幻の花火「シュハリ」は帯刀家にとって特別なものであり、花火の伝承にも深く根ざした重要な意味を持つ。そして、伝統的な手描きとCGI技術を組み合わせた多彩なアニメーションによって、実に幻想的な風景が描かれる。この風景は一見の価値ありだ。あまり深く考えずに素直に味わえば、きっと感嘆の声が漏れるだろう。
『花緑青が明ける日に』総評――日本アニメの神秘的世界観が再び開花
過去の日本アニメーション映画と比較してみよう。『AKIRA』(1988年)では、超能力に目覚めた少年が荒廃した都市を舞台に戦いを繰り広げる。ジブリ映画『千と千尋の神隠し』(2001年)では、少女が異世界の湯屋に少女が迷い込む。

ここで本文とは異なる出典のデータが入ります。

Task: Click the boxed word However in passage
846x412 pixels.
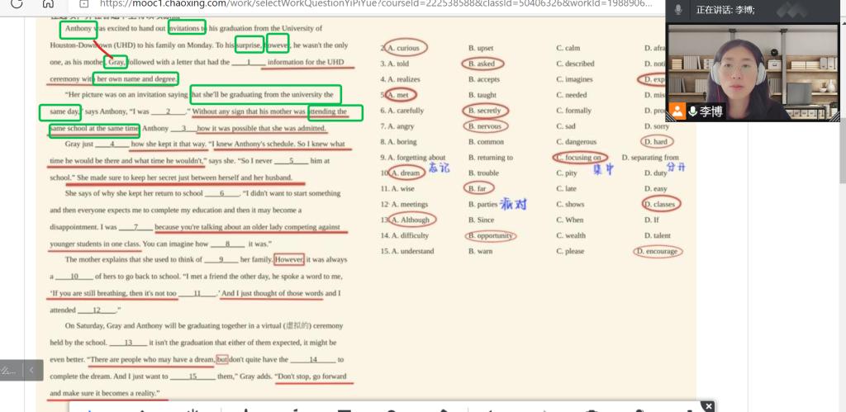Action: [x=289, y=259]

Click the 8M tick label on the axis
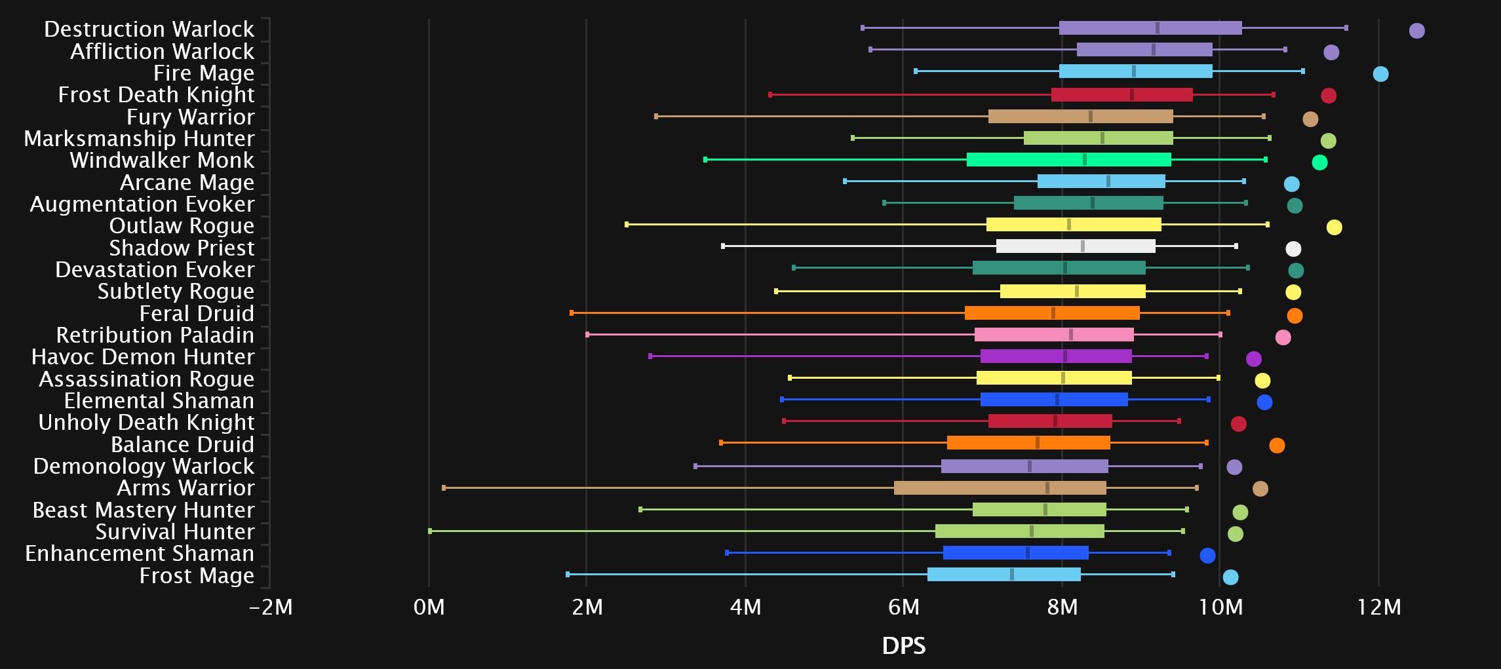(1062, 607)
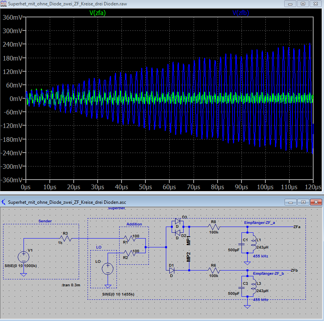Select capacitor C3 500pF
This screenshot has height=321, width=324.
[241, 287]
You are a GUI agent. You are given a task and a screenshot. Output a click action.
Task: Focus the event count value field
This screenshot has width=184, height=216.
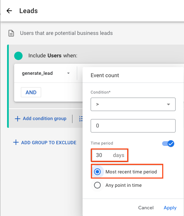coord(133,126)
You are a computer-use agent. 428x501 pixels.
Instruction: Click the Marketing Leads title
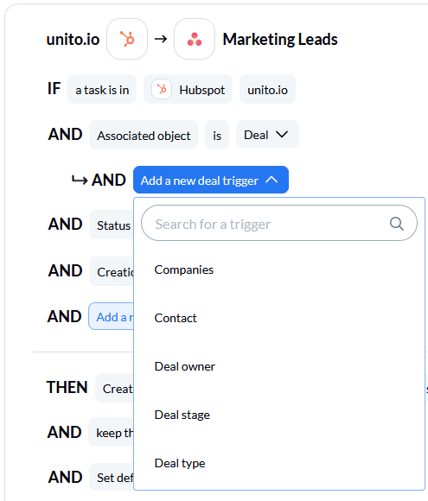coord(280,39)
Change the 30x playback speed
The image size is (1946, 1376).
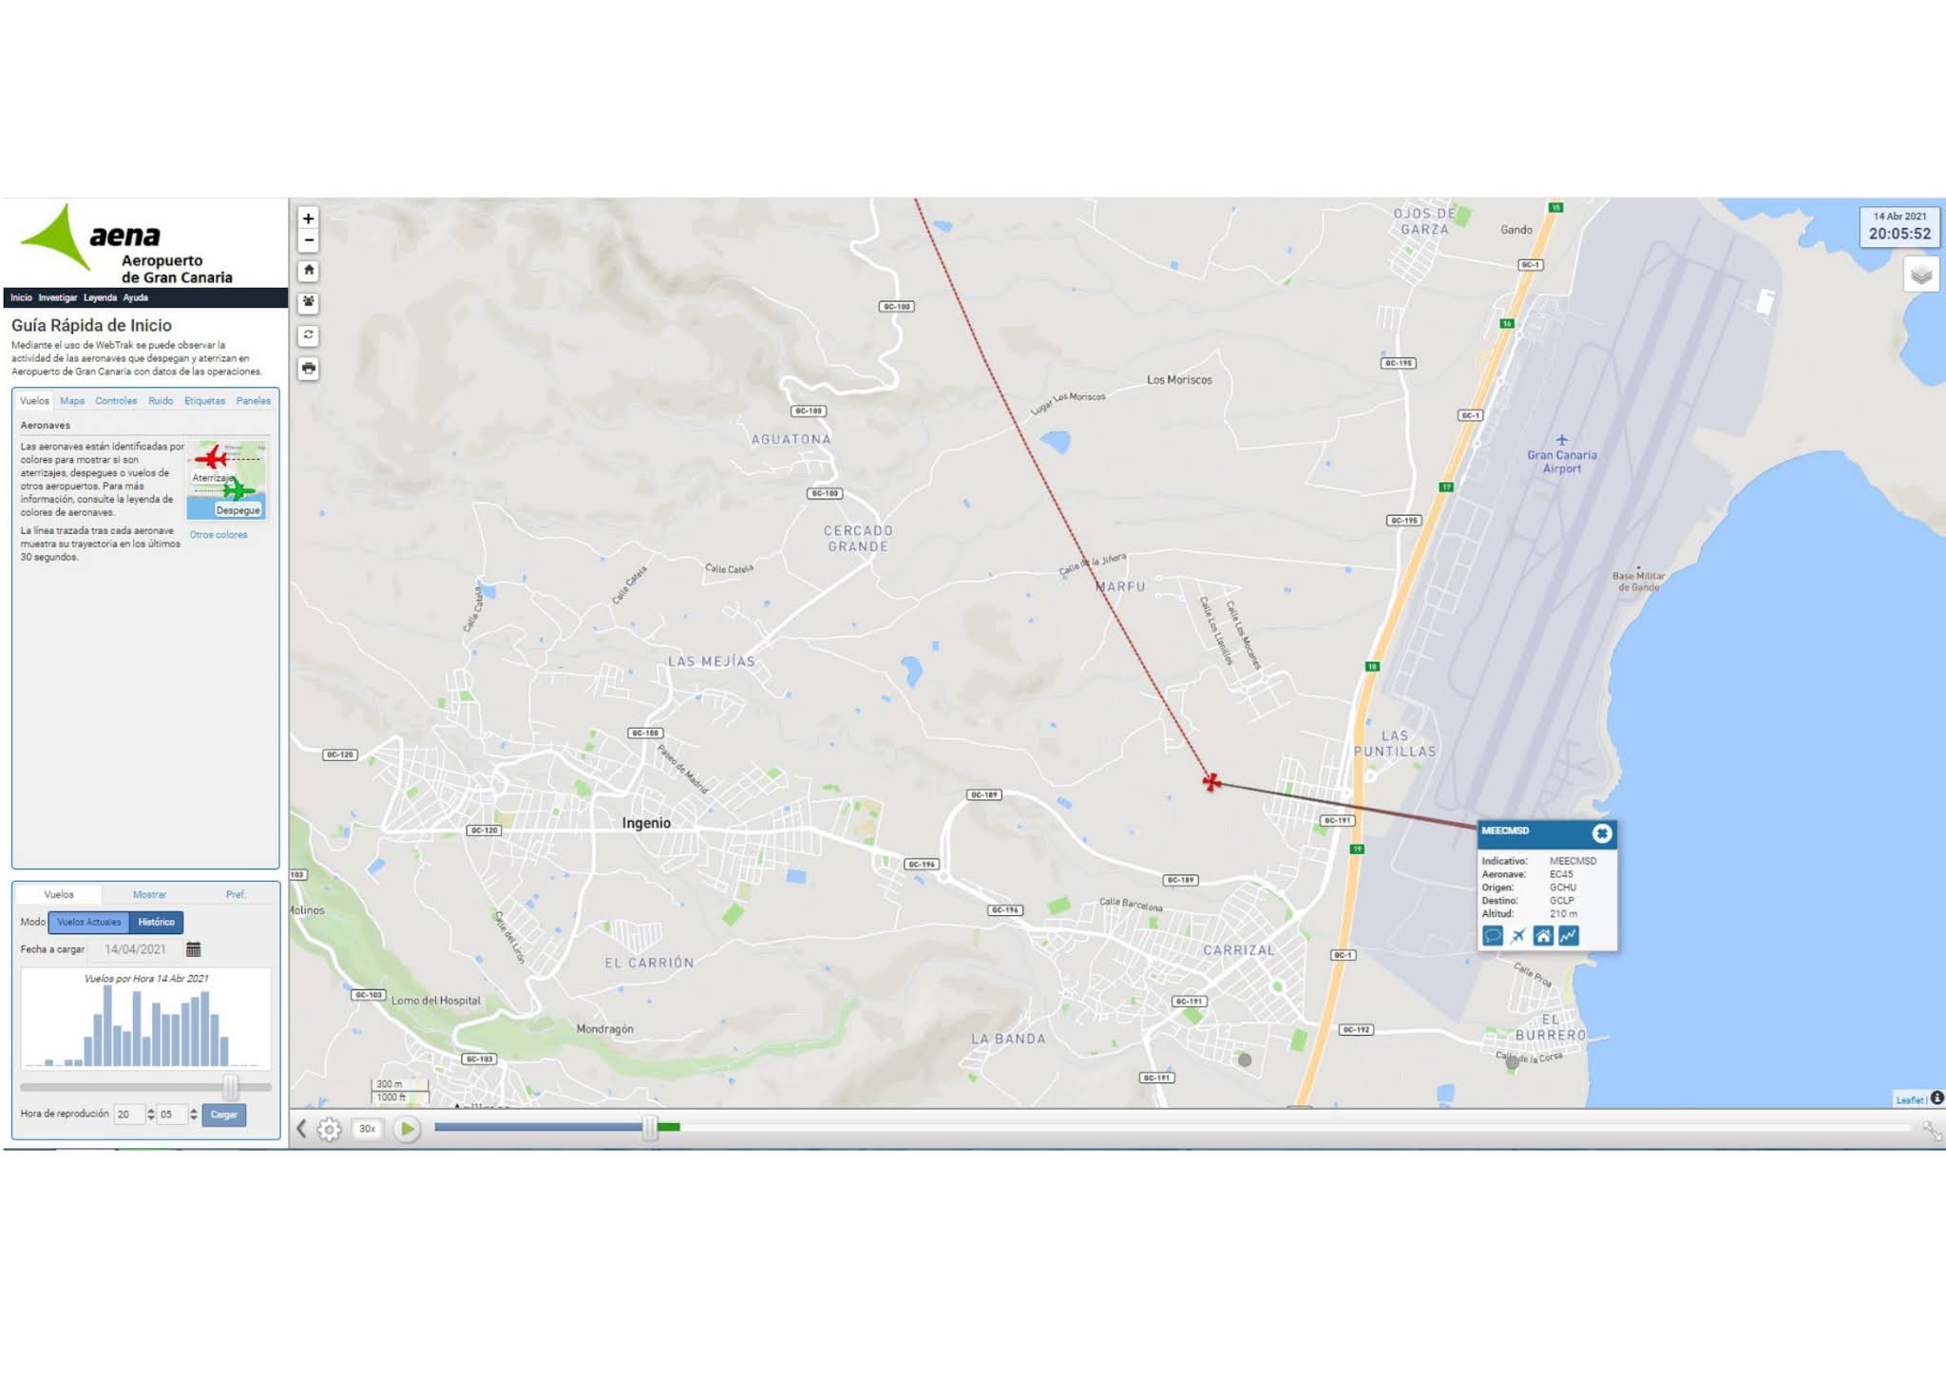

『花緑青が明ける日に』は美しくもやや難解だが、日本アニメが秘めるこうした可能性を再び開花させるかもしれない。
『千と千尋の神隠し』が第52回ベルリン国際映画祭で金熊賞(最優秀作品賞)を受賞したことで、日本アニメは実写映画と同等の地位に押し上げられた。同映画祭のコンペティション部門に出品された『花緑青が明ける日に』は今後、国際的な展開が見込まれる。

四宮監督の映像表現は、独創性のある見事なものだ。一方で脚本の観点では、『君の名は。』や『千と千尋の神隠し』、その他すべてのスタジオジブリ作品のような日本最高峰のアニメ作品と比べると、やや厚みに欠ける。ニッチなアニメファン層を超えて幅広い観客に映画を届けるためには、感情に訴えかける厚みが必要だ。
それでも、蓮沼執太によるEDM調のサウンドトラックと、トリップ感あふれる幻想的な映像表現によって、心地よく宙を漂うような映画体験を味わうことができる。
※本記事は英語の記事から抄訳・要約しました。